Further distinguishing features include a ninth abdominal segment shorter than the eighth (excluding appendages), tergum nine extending onto the ventral surface and forming paired urogomphi (tail-like appendages) that are fixed at the base, unsegmented, and dorsally or posterodorsally oriented. These urogomphi are separated by less than two basal widths and the ninth sternum is partially or entirely exposed. The abdominal tip lacks a hinged closing structure and the tenth segment lacks both oval lobes with a lengthwise groove. The eighth opening is functional and positioned sidewise or backward and to the side.

==Taxonomy==
Perothops was put under the family Eucnemidae in 1993 by Jyrki Muona and demoted to the rank of genus, after being formerly considered a separate family. The genus contains three species, P. witticki, P. cervinus and P. muscidus. P. witticki was discovered by John Lawrence LeConte, P. muscidus was discovered by Johann Friedrich von Eschscholtz, and P. cervinus was discovered by Jean Théodore Lacordaire.

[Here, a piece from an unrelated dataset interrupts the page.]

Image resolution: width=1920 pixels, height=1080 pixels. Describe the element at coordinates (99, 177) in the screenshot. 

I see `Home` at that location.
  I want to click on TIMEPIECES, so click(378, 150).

There are synonyms for P. muscidus and P. cervinus, P. muscida and P. cervina respectively.

==Etymology==
The name of the genus of beetles is derived from Greek. The suffix, "thops", means "eye". The prefix, though, is harder to identify. It most likely is referring to "maimed/crippled" or "little necklaces/bands". This name may refer to the placement of the eyes on these beetles. The specimens in this genus are known as Beech-tree beetles. This is most likely due to Willis Blatchley finding adult specimens of P. muscidus on old beech trees.

==Differentiation==
There are multiple factors to help differentiate the species of Perothops from each other. Perothops witticki is reddish-brown and its hairs are yellowish-gray. It has rounded sides but a sharp posterior angle. Perothops cervinus, on the other hand, has a divergent, acute, and long posterior angle. The two mentioned species are found in southern California.

To contrast, Perothops muscidus is widely distributed across the Eastern U.S.A. P. muscidus has a shorter posterior angle and shorter lateral lobes.

==Distribution, habitat and other information==
P. muscidus is distributed across the Eastern United States, and the other 2 species in the genus are spread out across California. The species of the genus generally appear in forested areas. As of January 2024, their diet is unknown, along with their conservation status – no research is taking place. They appear from the middle of May into June. The subfamily this genus belongs to was described first by Jean Théodore Lacordaire in 1857. This genus was described by Johann Friedrich von Eschscholtz in 1836.

On June 16, 1969, over 3 days in Oakzanita Springs Park, southern California, hundreds of Perothops witticki were seen falling from a large oak tree. Observations, including this one, suggest that the aggregations of P. witticki may be yearly occurrences at specific locations. No flights occurred before or after the beetles fell from the tree, and no mating was observed. It was estimated that about 500 beetles dropped. Based on these observations, it seems from May to June adult P. witticki look for aggregation areas in places that are associated, somehow, with oak trees. As is typical of false click beetles, this genus bores across the grain.